Medical Imagers Lower the Dose

Radiation-lowering techniques were in the works even before studies showed a danger

3 min read

Recent research documenting that CT scans increase the risk of cancer has biomedical engineers looking for new ways to reduce patients' exposure to ionizing radiation.

CT scans, which use multiple X-ray images to build up cross-sectional and 3-D pictures of structures inside the human body, have soared in popularity in recent decades. A study published in December's Archives of Internal Medicine found that the number of CT scans grew from 3 million in 1980 to roughly 70 million in 2007. Those 70 million scans could eventually lead to 29 000 cancers, according to the same study. For each year's use of today's scanning technology, the resulting cancers could cause about 14 500 deaths.

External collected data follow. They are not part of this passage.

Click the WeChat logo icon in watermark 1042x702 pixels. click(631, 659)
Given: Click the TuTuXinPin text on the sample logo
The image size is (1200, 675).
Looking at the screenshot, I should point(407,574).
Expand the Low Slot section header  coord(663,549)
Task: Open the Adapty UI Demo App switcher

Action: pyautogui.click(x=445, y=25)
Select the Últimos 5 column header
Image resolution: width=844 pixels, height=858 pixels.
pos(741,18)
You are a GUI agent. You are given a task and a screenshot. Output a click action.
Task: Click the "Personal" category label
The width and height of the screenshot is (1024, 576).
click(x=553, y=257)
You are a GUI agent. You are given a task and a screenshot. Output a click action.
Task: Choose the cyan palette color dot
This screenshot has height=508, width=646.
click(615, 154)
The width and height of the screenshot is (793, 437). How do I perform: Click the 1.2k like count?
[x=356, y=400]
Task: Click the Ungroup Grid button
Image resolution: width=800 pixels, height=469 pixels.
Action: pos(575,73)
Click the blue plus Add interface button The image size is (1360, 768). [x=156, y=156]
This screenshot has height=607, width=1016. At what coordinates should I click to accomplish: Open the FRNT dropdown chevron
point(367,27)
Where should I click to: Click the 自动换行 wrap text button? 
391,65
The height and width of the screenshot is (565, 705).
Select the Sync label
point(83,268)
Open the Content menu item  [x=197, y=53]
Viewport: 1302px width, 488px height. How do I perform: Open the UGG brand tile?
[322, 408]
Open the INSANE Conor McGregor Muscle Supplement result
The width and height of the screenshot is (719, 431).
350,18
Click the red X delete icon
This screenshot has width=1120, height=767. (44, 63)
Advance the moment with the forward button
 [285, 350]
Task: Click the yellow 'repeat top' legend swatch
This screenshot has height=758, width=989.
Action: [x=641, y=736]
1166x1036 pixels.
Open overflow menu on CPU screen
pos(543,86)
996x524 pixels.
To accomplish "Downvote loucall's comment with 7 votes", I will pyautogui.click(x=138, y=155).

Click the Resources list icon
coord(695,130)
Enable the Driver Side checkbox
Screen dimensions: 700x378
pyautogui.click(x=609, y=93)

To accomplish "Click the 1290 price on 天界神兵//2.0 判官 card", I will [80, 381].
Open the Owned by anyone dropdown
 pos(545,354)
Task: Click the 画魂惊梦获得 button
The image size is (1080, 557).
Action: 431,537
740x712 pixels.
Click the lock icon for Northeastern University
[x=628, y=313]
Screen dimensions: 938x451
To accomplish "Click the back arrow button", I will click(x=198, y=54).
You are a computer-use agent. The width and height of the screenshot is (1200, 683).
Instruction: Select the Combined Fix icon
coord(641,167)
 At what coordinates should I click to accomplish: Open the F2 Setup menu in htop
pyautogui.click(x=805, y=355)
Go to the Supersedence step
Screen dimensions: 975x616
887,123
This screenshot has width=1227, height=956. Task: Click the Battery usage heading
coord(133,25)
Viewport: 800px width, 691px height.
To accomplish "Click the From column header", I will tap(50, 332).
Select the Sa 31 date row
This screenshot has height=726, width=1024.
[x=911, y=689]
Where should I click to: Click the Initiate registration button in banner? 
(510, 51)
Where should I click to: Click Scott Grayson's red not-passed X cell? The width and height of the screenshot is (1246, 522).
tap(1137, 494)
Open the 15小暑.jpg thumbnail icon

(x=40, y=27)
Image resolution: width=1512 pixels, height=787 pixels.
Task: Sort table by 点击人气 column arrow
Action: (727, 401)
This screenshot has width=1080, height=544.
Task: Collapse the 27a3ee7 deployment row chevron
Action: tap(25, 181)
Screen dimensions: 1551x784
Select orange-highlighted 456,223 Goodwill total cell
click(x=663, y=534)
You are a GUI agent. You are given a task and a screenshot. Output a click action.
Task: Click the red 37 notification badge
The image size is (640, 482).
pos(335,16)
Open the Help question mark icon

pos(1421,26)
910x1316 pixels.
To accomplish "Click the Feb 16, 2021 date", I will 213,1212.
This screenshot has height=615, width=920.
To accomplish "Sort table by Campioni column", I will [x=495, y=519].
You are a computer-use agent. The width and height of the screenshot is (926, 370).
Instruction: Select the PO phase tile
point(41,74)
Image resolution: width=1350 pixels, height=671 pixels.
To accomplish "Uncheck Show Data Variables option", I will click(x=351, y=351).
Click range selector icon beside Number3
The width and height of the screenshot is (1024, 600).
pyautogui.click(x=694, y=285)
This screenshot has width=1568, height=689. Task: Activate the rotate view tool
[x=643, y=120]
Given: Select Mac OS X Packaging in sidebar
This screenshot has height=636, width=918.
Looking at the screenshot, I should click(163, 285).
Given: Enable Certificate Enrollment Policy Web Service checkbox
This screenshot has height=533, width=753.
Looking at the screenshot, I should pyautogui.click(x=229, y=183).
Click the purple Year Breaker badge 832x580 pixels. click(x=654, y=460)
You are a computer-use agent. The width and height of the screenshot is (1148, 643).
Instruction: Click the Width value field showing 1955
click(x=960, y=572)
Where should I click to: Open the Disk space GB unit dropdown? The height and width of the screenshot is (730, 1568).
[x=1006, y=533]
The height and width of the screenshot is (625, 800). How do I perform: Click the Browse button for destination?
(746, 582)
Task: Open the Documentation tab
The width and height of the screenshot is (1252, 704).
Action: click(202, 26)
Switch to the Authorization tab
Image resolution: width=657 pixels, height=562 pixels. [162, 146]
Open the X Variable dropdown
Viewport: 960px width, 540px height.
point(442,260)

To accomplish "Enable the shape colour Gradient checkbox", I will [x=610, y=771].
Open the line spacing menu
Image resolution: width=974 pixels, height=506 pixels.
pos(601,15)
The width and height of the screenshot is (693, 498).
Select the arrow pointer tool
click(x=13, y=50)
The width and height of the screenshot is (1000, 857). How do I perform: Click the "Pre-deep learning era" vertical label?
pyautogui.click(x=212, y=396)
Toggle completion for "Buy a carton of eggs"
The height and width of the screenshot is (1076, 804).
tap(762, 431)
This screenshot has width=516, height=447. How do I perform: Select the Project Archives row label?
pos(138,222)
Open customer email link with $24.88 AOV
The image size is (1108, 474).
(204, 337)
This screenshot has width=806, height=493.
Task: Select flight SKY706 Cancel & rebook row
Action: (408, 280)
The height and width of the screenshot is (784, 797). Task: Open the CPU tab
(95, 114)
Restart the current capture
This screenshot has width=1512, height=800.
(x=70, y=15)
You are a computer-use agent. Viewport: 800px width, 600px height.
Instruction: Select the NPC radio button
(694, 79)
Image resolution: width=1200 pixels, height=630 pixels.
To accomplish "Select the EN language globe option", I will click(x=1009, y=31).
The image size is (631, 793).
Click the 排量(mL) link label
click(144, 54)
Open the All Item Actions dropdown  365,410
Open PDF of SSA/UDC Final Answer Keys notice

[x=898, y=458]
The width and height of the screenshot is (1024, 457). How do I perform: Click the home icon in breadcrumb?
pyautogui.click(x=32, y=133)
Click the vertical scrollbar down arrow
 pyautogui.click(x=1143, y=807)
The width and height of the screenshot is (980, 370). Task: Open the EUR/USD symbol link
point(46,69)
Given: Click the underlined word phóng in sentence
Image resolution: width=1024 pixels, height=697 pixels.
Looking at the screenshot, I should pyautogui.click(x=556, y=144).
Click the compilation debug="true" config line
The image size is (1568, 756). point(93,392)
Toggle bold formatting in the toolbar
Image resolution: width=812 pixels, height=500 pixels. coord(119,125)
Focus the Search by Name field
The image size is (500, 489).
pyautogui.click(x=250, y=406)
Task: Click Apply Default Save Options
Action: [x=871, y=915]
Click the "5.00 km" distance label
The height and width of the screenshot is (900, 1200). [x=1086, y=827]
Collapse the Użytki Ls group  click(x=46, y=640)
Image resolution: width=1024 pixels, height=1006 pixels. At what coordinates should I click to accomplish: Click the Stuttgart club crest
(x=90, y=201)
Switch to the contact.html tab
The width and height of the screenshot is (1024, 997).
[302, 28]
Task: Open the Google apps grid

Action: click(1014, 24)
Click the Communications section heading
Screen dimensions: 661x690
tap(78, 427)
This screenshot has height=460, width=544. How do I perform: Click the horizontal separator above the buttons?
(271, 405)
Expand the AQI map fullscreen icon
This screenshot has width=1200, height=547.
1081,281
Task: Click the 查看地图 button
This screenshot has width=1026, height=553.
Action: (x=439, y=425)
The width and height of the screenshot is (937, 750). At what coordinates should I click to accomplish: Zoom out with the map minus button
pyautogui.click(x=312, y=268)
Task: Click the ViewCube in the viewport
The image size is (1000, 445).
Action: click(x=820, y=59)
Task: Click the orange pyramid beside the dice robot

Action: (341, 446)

But the makers of CT scanners are already taking steps to reduce the radiation dose from a scan, and consequently the risks of cancer. For instance, last year GE Healthcare introduced scanners that incorporate a technique it calls Adaptive Statistical Iterative Reconstruction. An ASIR scan uses a less intense X-ray beam, which means that the resulting raw image can contain more noise. ASIR compares voxels—volumetric pixels—side by side, and if one looks too different from its neighboring voxels, it's assumed to be noise and is removed from the data. ASIR then constructs a high-quality image from the cleaned-up data.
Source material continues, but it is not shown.